There are lots of student clubs and activities at Fletcher, but there’s one that tops the list in terms of accessibility to visitors.  “Perspectives” is the student-developed and run organization that provides an outlet for the abundant (but not always classwork-relevant) creativity of the community.  Students and staff are invited to submit photography portfolios which, if selected, are given professional treatment.  They’re ultimately featured on the web site, but are exhibited first in an area of the Ginn Library.  I always highlight the “Perspectives” gallery when I give a tour to visitors.  We even have some prints in the Admissions Office.  (Yes!  They’re for sale, and the proceeds are donated to charity.)

This morning, the “Perspectives” staff put out the word for new photography, and I’m looking forward to seeing what this year’s students put forth.

 

It’s amazing how quickly it feels like summer never happened.  Fletcher is so busy!  My office shares a wall with the Hall of Flags, and I can hear students meeting, greeting, and shuffling up the stairs to ASEAN Auditorium all day.

Two of us will start the admissions travel season next week.  I’m generally the most office-rooted member of the staff, but I’ll be in NY for an Idealist Grad School Fair on Wednesday.  Peter’s heading much further afield — to South America for APSIA Fairs in Quito, Bogota, and Lima.  Everyone else will soon be packing up clothing and brochures and heading to destinations near and far.

And now is a good time for applicants to get their own process underway.  (Even those of you still undecided on whether to apply this year!)  Here are some things you can/should do:

*Connect with us so that we can send you brochures, updates on events near you, and dates to join us for on-line chat sessions.
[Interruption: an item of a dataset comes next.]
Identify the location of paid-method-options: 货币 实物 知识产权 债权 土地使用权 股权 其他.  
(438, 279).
*Come visit!  Attend an information session, sit in on a class, or participate in an evaluative interview.  Interviews are a really useful aspect of the admissions process, and I strongly encourage applicants to participate in one (though those who can’t make the trip are at no disadvantage).  A quick check of the interview schedule tells me that some days are already near-to-full, though generally there are appointments available on just about any day you might need one.

*Check our travel calendar and find out if we will be visiting you!
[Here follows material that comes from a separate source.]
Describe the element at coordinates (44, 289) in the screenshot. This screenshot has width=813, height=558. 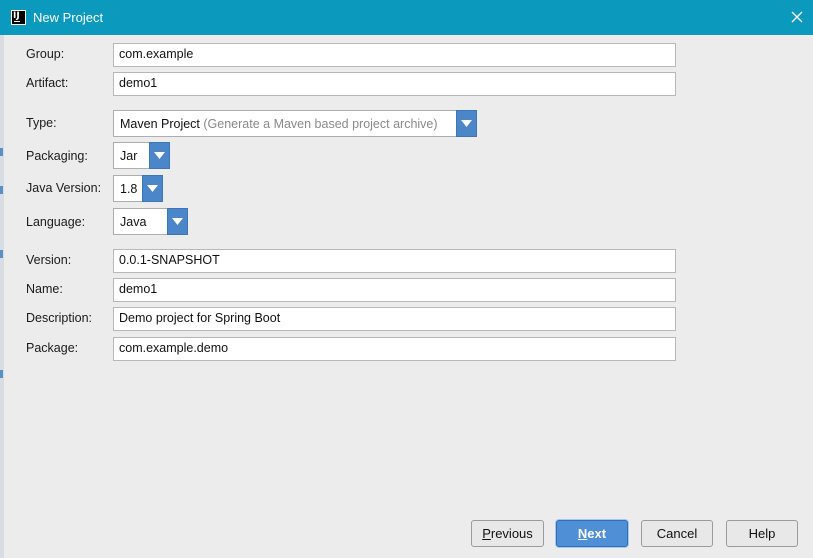
I see `name-label: Name:` at that location.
And keep these dates in mind:

*October 15:  Deadline for applications for January enrollment in the MALD program.

*November 15:  Early Notification deadline for MALD, MA, MIB, and LLM programs.

*January 1:  Application deadline for PhD program.

*January 15:  Regular Deadline for applications to MALD, MA, MIB, and LLM programs.

Now’s a good time to set a date for your standardized tests, and to line up your recommenders.

As always, contact us if you have questions!

 

Fletcher students are back, and today marks the kick-off of the 2008-2009 year for admissions, too.  While the students are busy with Shopping Day (no eco-friendly carrier bags required — Shopping Day is a chance to sample classes, not products), we’re looking at travel, interviews, and all the things we do to ensure a smooth admissions cycle.

Throughout the coming months, I will be posting information that I hope prospective Fletcher students will find useful.  Scattered among our tales of travel and reading days will be updates on the admissions process, as well as tips that may make your journey through Fletcher’s application a little easier.